> [REQUIRED WORK] Each line from the one holding "Click the divider line above Subtotal" to the end of the data below must be output verbatim, with no other lines.

Recorded data
* * * * * * *
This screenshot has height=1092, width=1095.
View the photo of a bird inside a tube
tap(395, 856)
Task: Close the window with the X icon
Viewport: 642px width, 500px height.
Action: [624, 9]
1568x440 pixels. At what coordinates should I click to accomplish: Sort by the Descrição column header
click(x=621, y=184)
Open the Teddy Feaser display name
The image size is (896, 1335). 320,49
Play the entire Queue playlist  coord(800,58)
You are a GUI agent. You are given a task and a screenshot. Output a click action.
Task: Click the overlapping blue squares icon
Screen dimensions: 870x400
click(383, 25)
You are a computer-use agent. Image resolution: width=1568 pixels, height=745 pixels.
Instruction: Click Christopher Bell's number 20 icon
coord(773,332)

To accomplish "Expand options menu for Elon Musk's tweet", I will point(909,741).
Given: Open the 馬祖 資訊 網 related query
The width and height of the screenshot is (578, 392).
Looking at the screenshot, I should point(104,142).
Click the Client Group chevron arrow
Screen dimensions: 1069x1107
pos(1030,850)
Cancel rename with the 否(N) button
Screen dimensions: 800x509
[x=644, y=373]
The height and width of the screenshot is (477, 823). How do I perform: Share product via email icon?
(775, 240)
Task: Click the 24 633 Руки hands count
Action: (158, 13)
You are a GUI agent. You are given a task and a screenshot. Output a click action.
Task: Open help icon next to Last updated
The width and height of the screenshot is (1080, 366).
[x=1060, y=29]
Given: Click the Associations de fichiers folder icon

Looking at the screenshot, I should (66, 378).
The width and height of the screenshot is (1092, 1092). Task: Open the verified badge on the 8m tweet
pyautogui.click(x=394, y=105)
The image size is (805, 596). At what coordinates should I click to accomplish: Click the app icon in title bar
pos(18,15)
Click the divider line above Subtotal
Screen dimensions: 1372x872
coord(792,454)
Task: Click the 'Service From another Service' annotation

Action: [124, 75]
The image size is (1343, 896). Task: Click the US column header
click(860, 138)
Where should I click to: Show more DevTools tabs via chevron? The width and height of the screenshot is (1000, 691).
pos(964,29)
* * * * * * *
> [RESPONSE TO THIS EXERCISE]
Click the divider line above Subtotal
Screen dimensions: 1372x872
coord(792,454)
Task: Click the 'Service From another Service' annotation

Action: [124, 75]
The image size is (1343, 896). Task: Click the US column header
click(860, 138)
Where should I click to: Show more DevTools tabs via chevron? The width and height of the screenshot is (1000, 691).
pos(964,29)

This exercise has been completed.